The ADOS Digerati movement is a focus on patterns and practices, not black identity. I’m seeing a lot of the same African-American guys who are on YouTube following stuff like Tariq Nasheed, Boyce Watkins, Umar Johnson and more are trying to come at the ADOS Digerati and bring the same patterns of toxic black masculinity, checking out the black women in the ADOS Digerati movement, trying to major in minors and introduce misinformation to mislead. But that not going to happen because these African-American men falsely think the ADOS Digerati is a black-identity when it is actually a global pattern and practice that anybody in the world can adopt.  And here is the rub. 


Anyone from Lithuania, Taiwan or India can adopt ADOS Digerati practices to create a cloud-based tokenized broker service that can serve an underserved African-American community.

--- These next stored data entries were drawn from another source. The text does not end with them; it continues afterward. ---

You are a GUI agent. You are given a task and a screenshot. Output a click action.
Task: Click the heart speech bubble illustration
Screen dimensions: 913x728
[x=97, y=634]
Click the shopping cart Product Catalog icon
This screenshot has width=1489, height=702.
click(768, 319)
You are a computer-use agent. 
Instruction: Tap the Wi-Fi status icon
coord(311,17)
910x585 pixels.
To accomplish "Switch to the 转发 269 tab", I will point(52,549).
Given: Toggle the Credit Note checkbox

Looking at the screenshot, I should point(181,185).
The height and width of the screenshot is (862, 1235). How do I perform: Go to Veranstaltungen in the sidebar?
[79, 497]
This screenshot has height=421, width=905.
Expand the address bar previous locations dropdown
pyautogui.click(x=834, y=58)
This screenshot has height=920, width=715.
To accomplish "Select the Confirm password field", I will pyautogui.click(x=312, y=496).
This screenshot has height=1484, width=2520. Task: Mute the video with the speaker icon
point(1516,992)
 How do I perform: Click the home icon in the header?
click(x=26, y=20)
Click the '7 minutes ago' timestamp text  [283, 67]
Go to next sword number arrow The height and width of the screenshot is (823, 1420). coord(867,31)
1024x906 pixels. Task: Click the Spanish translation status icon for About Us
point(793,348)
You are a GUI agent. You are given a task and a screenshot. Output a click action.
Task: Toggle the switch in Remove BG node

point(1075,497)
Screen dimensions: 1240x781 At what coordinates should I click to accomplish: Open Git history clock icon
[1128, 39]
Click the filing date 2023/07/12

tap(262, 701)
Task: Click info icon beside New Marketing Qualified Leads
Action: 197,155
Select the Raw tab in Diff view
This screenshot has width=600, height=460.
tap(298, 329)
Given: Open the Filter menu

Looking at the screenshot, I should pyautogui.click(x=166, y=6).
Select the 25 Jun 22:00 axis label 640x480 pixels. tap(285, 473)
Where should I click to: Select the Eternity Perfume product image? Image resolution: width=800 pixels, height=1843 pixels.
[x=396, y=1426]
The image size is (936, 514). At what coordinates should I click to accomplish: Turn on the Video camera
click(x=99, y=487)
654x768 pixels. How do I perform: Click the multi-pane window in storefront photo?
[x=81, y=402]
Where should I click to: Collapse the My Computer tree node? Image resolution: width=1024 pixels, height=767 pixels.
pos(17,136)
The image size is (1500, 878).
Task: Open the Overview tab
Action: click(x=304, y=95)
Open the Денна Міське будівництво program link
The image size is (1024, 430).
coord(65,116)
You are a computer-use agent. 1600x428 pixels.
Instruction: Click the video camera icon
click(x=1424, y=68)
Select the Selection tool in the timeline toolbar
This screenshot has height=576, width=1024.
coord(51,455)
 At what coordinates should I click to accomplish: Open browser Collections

Anybody around the world can crowdfund and purchase buildings and real estate in the African-American community to create retail showrooms and pop-up shops. The ADOS Digerati is going to provide the information, the steps and the resources for anybody in the world to learn the information to go out and create solutions for African-Americans or anybody else in the world because we are based on patterns and practices, not black identity. If we put information out there on how to create better urban communities, that knowledge is for anybody to take, we cannot create artificial information barriers for only African-Americans to consume. 


We are living in a global world with global competition, opportunities and limited resources and it going to take skills and talent to maintain competitiveness to stay running in the game. That means anybody can get what’s ours but it also means we can get what is theirs as well. African-American men has long been stewards and strength of the black community but for some strange reason the brothas have turned negative and focused on blaming others, ego-defense, engaged in misinformation and too much time has been wasted on trying to engage African-American men to do right by their people and community. 


African-Americans men better learn that time is up – we better look at ourselves as black men and check all this ego stuff, not treating our sistas as our equal partner, all this misinformation and escapism and celebrating drugs and start focus on becoming global competitive to have ourselves, our people and our community remain relevant in the 21st century.